A report this week from Rights of Women, the organisation supporting victims of domestic violence, demonstrates that the legal aid cuts, brought in by the Legal Aid Sentencing and Punishment of Offenders Act, in April this year, have had a serious effect on the very people that the Government hoped to protect. Despite specific exceptions from the cuts for victims of domestic violence, the restrictions imposed by the Ministry of Justice require that legal aid is only available to somebody who can prove in a particular way, with a particular letter, that they were victims. The recent report demonstrates that in fact some 60% of women who had suffered domestic violence were unable to get legal aid because of these restrictions.
This report confirms our experience how difficult it is to get the necessary evidence, and how little information is available to people, many of whom believe that legal aid has been abolished completely. It certainly has not – and legal aid lawyers like us working hard to demonstrate that people can still get legal aid.

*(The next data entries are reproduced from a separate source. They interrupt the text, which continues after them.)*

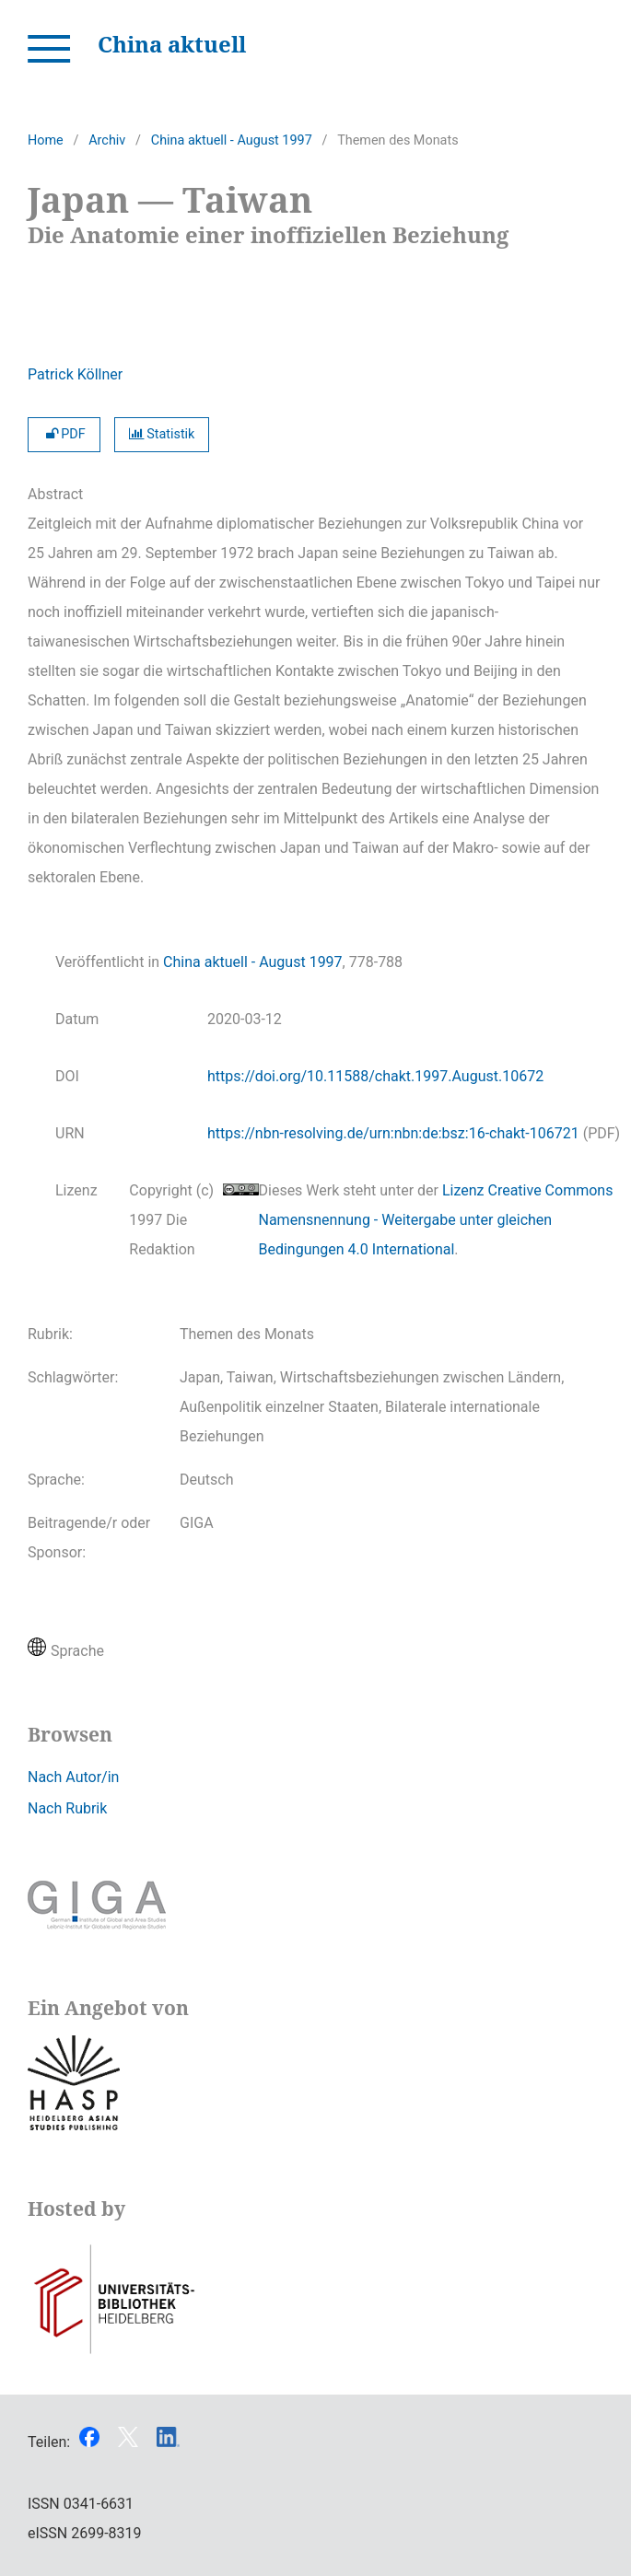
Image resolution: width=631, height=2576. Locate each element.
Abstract (55, 494)
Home (46, 140)
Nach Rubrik (67, 1808)
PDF (64, 434)
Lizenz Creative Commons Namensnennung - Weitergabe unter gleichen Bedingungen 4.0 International (436, 1220)
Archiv (106, 140)
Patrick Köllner (75, 374)
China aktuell (172, 44)
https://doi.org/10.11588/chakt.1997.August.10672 (375, 1076)
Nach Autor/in (73, 1777)
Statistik (162, 434)
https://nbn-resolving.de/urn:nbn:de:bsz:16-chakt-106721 (393, 1133)
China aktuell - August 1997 (231, 140)
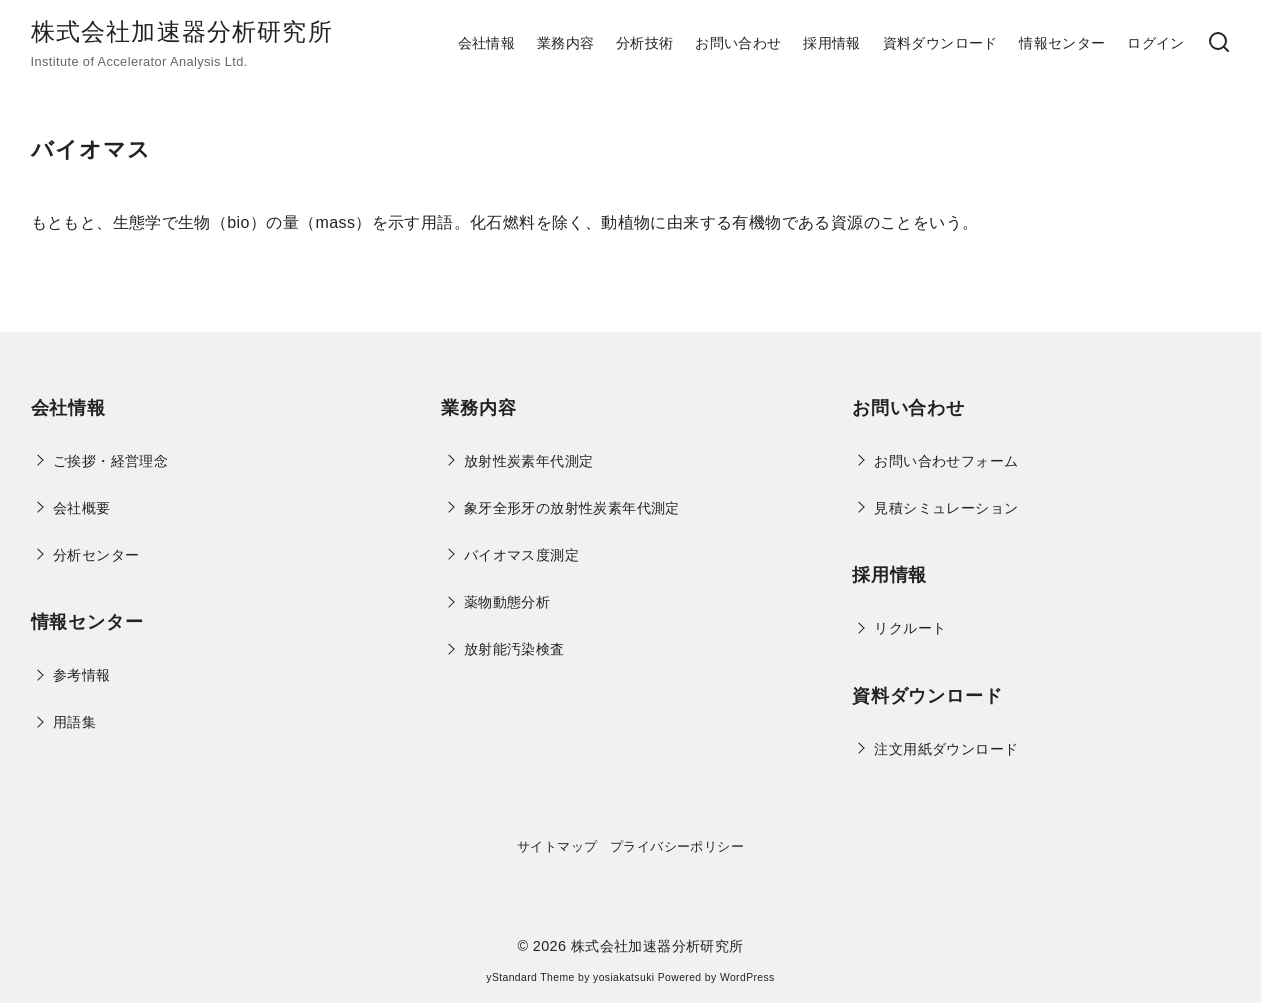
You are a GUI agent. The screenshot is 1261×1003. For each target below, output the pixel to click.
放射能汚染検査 (514, 649)
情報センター (1062, 43)
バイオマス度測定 (521, 555)
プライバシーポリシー (677, 846)
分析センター (96, 555)
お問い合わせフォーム (946, 461)
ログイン (1156, 43)
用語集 (74, 722)
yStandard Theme (530, 977)
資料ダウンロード (940, 43)
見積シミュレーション (946, 508)
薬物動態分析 (507, 602)
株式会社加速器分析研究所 (182, 31)
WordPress (747, 977)
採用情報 (832, 43)
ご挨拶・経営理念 (110, 461)
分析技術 (645, 43)
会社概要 (82, 508)
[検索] (1219, 43)
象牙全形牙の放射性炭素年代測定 (572, 508)
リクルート (910, 628)
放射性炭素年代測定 (529, 461)
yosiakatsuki (623, 977)
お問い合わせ (738, 43)
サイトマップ (557, 846)
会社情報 (487, 43)
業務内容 (566, 43)
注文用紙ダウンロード (946, 749)
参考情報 (82, 675)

This week also saw a conference of young legal aid lawyers where the key note speaker was Baroness Hale, the first woman member of the new Supreme Court, who described the cuts as: “the steady and precipitous erosion of the legal aid and access to justice schemes is one of the great disappointments of my declining years.”
She commented that when the Legal Aid and Advice Act was passed in 1949, 80% of the population was eligible for legal aid, but that figure had dropped to just 30% by 2008, following cuts by successive Governments. The latest cuts have removed large areas of social welfare law from Legal Aid.
Commenting on the allegation by the Government that it is only lawyers who are fighting to keep legal aid, Baroness Hale said: “access to justice does not necessary mean access to lawyers but in a common law world, access to lawyers is the best way of securing access to justice.”